## Exercise data
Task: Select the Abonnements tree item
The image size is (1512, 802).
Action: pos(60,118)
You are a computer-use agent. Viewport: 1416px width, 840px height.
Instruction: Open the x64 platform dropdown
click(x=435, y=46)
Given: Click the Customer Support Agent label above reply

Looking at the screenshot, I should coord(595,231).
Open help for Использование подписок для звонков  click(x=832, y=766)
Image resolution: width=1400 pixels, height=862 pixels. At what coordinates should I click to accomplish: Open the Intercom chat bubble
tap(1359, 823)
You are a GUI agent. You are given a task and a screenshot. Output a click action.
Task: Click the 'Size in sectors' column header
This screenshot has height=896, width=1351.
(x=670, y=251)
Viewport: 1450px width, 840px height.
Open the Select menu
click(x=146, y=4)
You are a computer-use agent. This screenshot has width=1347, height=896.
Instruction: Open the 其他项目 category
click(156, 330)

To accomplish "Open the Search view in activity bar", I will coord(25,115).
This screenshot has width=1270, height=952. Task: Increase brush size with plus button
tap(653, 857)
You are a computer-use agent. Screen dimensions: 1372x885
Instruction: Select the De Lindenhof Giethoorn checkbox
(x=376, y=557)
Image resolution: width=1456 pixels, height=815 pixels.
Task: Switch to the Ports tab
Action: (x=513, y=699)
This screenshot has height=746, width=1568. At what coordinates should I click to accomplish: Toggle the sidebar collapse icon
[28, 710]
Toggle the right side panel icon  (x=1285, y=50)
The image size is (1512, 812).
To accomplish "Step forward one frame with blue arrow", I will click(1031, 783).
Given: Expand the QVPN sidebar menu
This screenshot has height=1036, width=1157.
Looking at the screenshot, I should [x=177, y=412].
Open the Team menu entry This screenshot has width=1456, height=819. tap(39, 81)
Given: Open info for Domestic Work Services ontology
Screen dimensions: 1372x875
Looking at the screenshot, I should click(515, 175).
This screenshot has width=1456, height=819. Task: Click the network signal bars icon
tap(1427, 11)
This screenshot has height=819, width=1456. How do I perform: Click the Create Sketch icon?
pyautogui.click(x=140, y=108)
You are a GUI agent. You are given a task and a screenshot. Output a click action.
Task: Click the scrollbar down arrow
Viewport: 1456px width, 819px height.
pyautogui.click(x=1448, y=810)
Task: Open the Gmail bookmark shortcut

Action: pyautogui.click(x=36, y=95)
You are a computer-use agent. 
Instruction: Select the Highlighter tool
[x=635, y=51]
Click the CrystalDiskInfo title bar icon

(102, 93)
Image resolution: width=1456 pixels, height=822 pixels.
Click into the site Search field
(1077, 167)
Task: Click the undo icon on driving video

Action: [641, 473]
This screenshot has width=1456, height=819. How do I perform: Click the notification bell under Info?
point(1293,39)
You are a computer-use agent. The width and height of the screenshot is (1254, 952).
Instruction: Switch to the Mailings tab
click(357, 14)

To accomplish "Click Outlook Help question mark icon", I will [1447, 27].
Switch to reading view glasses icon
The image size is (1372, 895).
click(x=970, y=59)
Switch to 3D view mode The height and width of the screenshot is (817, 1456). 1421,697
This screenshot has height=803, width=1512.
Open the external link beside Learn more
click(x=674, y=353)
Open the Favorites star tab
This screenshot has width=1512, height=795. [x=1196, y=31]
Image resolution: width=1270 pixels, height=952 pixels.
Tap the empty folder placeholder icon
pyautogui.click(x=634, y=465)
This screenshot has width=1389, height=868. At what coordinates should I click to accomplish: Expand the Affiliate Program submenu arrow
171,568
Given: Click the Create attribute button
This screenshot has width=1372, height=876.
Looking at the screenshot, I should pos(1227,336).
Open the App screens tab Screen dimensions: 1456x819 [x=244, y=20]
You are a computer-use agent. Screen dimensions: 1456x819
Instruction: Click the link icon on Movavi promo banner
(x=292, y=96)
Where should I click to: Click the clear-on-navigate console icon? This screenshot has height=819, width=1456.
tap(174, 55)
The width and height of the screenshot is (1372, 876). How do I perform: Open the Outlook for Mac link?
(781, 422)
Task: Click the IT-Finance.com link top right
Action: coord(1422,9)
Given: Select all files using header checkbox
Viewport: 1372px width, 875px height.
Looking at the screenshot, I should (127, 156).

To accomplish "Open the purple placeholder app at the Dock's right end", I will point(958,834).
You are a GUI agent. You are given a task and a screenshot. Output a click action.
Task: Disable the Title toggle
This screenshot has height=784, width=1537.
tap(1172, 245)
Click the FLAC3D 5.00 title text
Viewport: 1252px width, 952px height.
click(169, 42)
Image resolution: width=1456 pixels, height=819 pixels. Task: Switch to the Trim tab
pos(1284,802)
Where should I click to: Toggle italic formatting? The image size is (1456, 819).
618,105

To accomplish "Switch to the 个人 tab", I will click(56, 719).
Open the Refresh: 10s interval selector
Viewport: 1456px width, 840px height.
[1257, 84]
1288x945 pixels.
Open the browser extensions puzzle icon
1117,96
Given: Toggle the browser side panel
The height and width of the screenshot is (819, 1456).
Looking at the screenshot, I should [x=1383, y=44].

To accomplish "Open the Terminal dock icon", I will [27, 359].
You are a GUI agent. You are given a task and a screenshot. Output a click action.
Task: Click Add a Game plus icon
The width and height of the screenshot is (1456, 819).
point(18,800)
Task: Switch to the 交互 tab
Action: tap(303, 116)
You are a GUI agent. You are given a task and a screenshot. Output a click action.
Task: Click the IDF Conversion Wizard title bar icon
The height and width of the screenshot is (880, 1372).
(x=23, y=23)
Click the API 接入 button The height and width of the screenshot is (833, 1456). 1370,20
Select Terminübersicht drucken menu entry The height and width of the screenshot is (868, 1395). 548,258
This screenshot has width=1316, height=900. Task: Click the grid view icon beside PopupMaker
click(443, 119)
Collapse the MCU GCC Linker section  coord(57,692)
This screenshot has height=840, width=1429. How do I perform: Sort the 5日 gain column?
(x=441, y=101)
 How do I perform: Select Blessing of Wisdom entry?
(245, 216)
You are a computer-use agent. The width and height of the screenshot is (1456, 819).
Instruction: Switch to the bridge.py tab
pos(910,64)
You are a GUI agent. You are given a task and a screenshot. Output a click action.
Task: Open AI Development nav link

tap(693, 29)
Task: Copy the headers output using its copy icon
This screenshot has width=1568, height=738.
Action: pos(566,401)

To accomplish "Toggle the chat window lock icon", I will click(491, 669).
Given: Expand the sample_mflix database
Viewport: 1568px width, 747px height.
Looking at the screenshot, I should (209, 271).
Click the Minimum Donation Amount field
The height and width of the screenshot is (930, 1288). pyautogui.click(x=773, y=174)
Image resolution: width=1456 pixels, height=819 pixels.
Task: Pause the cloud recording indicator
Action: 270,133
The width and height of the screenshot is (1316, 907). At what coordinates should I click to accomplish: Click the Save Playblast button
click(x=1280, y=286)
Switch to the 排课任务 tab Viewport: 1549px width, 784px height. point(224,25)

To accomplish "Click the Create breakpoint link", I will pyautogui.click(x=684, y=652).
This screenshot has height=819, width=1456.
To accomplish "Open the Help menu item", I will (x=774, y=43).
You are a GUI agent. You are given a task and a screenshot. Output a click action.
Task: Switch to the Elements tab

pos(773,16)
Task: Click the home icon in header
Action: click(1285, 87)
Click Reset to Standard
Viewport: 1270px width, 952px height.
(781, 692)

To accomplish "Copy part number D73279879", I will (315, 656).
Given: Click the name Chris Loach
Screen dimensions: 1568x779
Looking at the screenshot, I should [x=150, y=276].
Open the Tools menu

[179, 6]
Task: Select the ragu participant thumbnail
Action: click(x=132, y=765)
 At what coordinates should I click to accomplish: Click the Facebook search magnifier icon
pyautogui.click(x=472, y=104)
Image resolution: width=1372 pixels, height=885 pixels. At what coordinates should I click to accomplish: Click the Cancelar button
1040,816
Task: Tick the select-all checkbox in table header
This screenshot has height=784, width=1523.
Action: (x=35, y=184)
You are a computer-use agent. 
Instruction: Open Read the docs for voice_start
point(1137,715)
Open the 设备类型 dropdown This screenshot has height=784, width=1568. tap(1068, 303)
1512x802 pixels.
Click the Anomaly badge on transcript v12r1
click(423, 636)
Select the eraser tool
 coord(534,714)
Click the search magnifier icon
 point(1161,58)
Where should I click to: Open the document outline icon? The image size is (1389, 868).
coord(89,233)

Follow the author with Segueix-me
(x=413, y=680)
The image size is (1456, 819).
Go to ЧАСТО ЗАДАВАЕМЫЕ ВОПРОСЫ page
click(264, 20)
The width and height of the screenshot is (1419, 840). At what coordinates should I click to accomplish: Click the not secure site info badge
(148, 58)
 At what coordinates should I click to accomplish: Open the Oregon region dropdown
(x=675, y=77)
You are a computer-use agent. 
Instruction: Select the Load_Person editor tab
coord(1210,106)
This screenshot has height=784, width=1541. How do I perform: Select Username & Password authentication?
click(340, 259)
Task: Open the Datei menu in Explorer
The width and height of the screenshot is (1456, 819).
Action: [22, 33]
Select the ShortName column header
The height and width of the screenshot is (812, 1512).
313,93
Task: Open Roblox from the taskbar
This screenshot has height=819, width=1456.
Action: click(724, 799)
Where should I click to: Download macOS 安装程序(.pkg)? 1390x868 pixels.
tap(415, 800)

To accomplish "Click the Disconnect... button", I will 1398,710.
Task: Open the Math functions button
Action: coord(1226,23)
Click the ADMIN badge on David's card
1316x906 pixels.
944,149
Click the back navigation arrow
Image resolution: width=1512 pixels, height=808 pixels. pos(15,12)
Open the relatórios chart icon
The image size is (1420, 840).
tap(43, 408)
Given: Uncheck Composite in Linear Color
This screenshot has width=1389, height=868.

## Problem details
The lines in the entries above that carry the word "item" must be copied.

## Response below
Task: Select the Abonnements tree item
To accomplish "Open the Help menu item", I will (x=774, y=43).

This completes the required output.